By Jason Shafton, Founder & CEO of Winston Francois, a growth marketing firm.
In my experience, empires and success stories are built on sturdy foundations, which themselves are underpinned with proper preparation that misses no details. So when people ask why 90% of startups fail, my answer is often a straightforward one: Blame hastily-built foundations.
Generally speaking, I often see the vision tending to get in the way of the substance. Everything might look good on paper, but in most cases, the founders haven’t created the foundation for a product that solves a real-life problem and/or don’t create distribution channels that are repeatable and scalable.
It’s a sobering reality to know that nine out of ten startups collapse. In 2023 alone, 543 Carta start-ups have shut down, according to Peter Walker, Carta’s head of insights.
The odds aren’t great. But if life and success were about heeding the odds, many of us would never play the game. Entrepreneurship is about being undeterred by long-shot odds and moving ahead, and that means learning from those whose dreams and vision ran into their own limitations, usually at the seed or series A stages.
With that in mind, and as someone who has worked with hundreds of founders, executives and startups, I’m going to break down the three top areas where the most successful companies have got it right.
1. Make sure the product is a winner.
You’ve got to build a great product. One that meets a wide market need.
It sounds obvious, but you’d be amazed how many businesses fall at this hurdle. Essentially, any new product or technology has to solve a real-life problem, or at least dramatically improve something that’s already available.
It doesn’t matter if experts rave about your concept or if some great innovation lies behind it. If there’s no market fit, you’re likely on a mission to nowhere. So become curious and ask yourself what the practical application and benefit would be for people. Ask yourself every single day until the solution and clarity arrive: “What problem am I solving here?”
In devising a product or service, I always tell founders to draw up a list of the biggest problems or frustrations they face in everyday life—in, say, food, transportation, communication or wellness. Then pick the one that applies to the most number of people.
Once that penny drops, you’ll be tempted to blaze a trail. But before doing anything else, first hit the streets and approach at least 100 people to see if they share a similar problem. Ask them, “If this thing existed, would it help solve your problem?”
Always stand in the shoes of the person in the street. Look at it through the customer’s lens, not the founder’s rose-tinted specs. This kind of early market research can provide invaluable feedback that allows you to create something that is useful and widely available. Figuring out the potential strength of your customer base is the first concrete layer of your sturdy foundation.
2: Don’t believe in ‘Field of Dreams’ marketing.
Nothing beats the passion of a startup in its embryonic stages. Energy is high. Optimism is bright. And the idea of your great product making a difference in the world is intoxicating. But just because you built it doesn’t mean they will come. That belief only belongs in Kevin Costner in a baseball movie.
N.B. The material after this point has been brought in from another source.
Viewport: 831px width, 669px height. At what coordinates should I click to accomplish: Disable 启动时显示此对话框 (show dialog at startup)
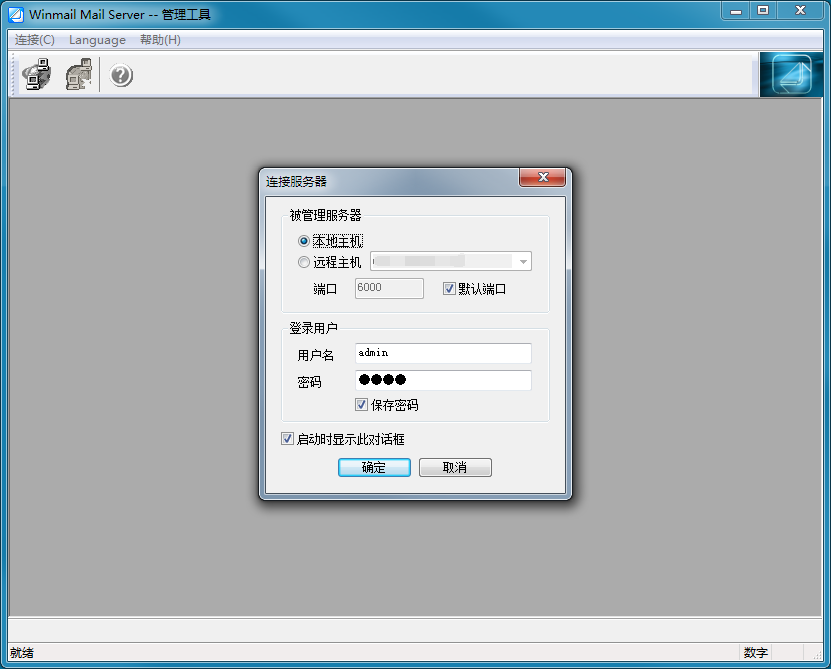click(287, 438)
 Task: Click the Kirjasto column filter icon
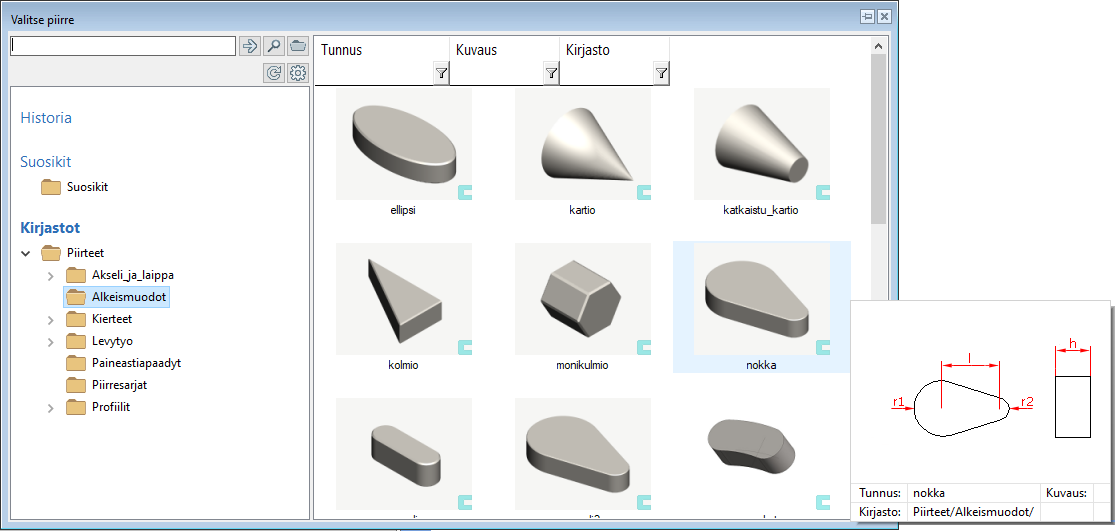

No, you’re going to need to work for it. Every great product goes hand in hand with great distribution, and that’s where marketing comes in. It could be a founder sending an email to 75 friends on launch day, backed up by a social media push to 500 followers. Increasing product awareness, or at least intriguing people enough, requires strategy and effort.
For example, when I co-founded my healthcare company, I set up a tent at the Brentwood Farmers Market on the west side of Los Angeles and handed out branded hand sanitizers while one of our doctors explained how we carried out house calls. This grassroots marketing led to our first 100 patients. But it wasn’t a sustainable or scalable way to grow.
We knew we needed to create a distribution engine, growth marketing funnels and systems that could scale. In our case, this meant identifying the channels where people went to make a healthcare purchase decision—their employer, insurance company, friends or family.
When you know who the customer is, you understand where to best target the marketing and that tends to shape the direction and placement of your messaging. Find your audience, then go meet them where they are.
3: Never stop experimenting.
At the startups where I’ve consulted, I’ve probably sounded like a broken record saying the same thing over and over again because it seems all I ever hear myself say is: “Test, test and test some more.”
This is the stage when experimentation can cultivate a growth mindset, and growth is really about looking at each step of the user journey and optimizing it.
The most successful startups I’ve worked with have created a robust experimentation engine and continually iterated on their product and marketing channels. Their product teams are shipping constantly and testing things that move business metrics.
What’s more, they are aggressively focused on the products and features that work while deprioritizing or killing off those that don’t. And those same teams are testing every channel constantly, carving out a healthy piece of their budget for expansion channels and always asking what else they can test.
I find it’s this exhaustive pursuit of excellence that drives constant testing and a marketing strategy that drives brand awareness. This unrelenting mindset, coupled with building the right teams that bring the know-how, can go a long way toward making sure your startup grows into a sustainable business.
The right product coupled with effective marketing and endless testing all help lay the foundations for long-term stability. Get those three things right and I quite like your odds of success.